>> Start SUPPLIED PASSAGE

The following functions take advantage of the Future framework: NormalizeData, ScaleData, JackStraw, FindMarkers, FindIntegrationAnchors, FindClusters.
In general, R-language, has other options to execute tasks in parallel. Future’s focused on having a ‘simple’ interface for programmers, and support multiple platforms (Linux, Windows, MacOSX).
If you like base R ‘functional’ programming, using
lapply()
, then you’d be happy to learn that there is a
corresponding future_lapply()
in the
future.apply
package. Same goes if you like tidyverse
purrr::map()
, there is a corresponding
future_map()
in the furrr
package! Last, but
not least, if you prefer foreach()
from foreach, then
doFuture
provides a backend adapter.
These are set with future::plan()
. Among others, we
have:
multisession: Resolves futures asynchronously (in parallel) in separate R sessions running in the background on the same machine.
multicore: Resolves futures asynchronously (in parallel) in separate forked R processes running in the background on the same machine. (Doesn’t work on MS Windows.)
Each worker (session/ core) needs access to certain global variables,
these ‘exportation’ is done automatically, and it uses a default size of
500 MiB. If the objects don’t fit, we’d get an error. Use
options(future.globals.maxSize = 2000 * 1024^2)
to increase
this limit to 2 GiB. Be advised, increasing this in excess can be
dangerous, specially if you plan to use way too many workers.
Note: you can execute free -mh
, top
, and
other system monitoring utilities from within the ‘Terminal’ tab inside
the RStudio IDE. If such tab is not already open, next to ‘Console’, you
will need to go into ‘Tools’ Menu.

>> End SUPPLIED PASSAGE
>> Start PROVIDED MATERIAL

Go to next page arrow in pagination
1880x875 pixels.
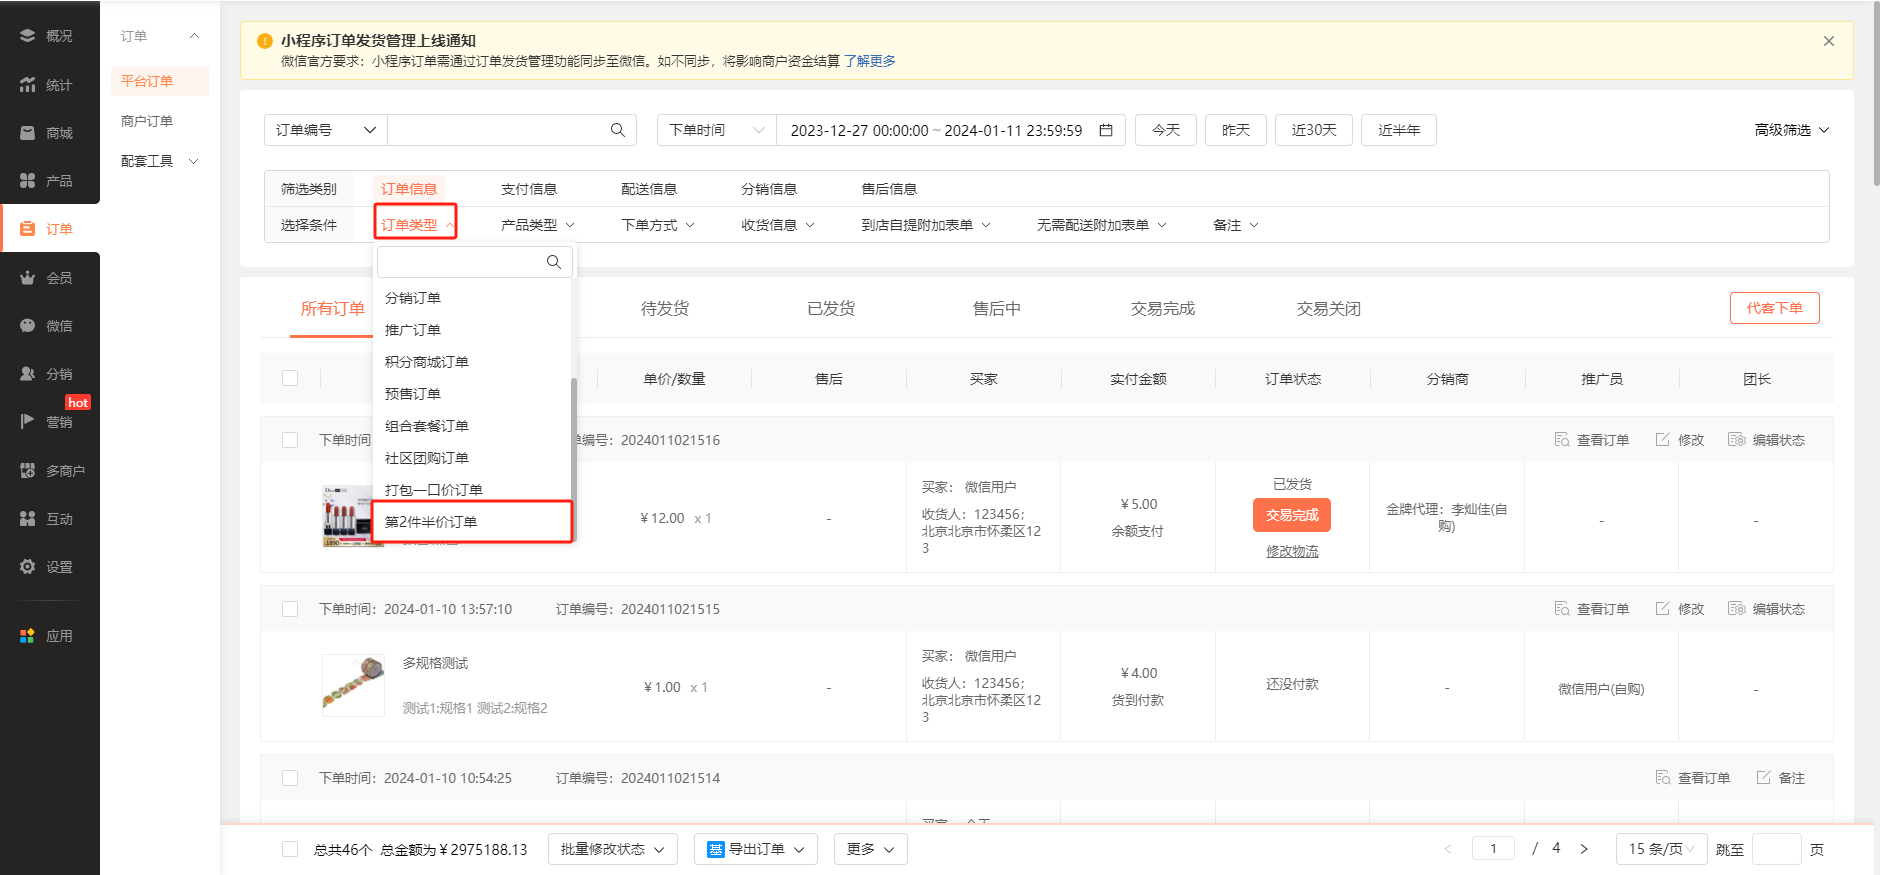pyautogui.click(x=1584, y=849)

>> End PROVIDED MATERIAL

SET OF TASKS:
1. In the future framework text, what is the default size allowed for the global variables exported to each worker?
2. Decide whether each statement agrees with the future framework text, answering yes or no and quoting the deciding words: (a) The multicore option works on MS Windows. (b) The furrr package offers future_map(). (c) doFuture supplies a backend adapter for foreach().
3. Rewrite the part of the future framework text starting at "In general, R-language, has" and ending at "corresponding future_lapply()", substituting "developers" for "programmers".

EXERCISE RESPONSES:
1. 500 MiB.

2.
(a) No: "(Doesn’t work on MS Windows.)"
(b) Yes: "future_map() in the furrr package!"
(c) Yes: "doFuture provides a backend adapter."

3.
In general, R-language, has other options to execute tasks in parallel. Future’s focused on having a ‘simple’ interface for developers, and support multiple platforms (Linux, Windows, MacOSX).
If you like base R ‘functional’ programming, using
lapply()
, then you’d be happy to learn that there is a
corresponding future_lapply()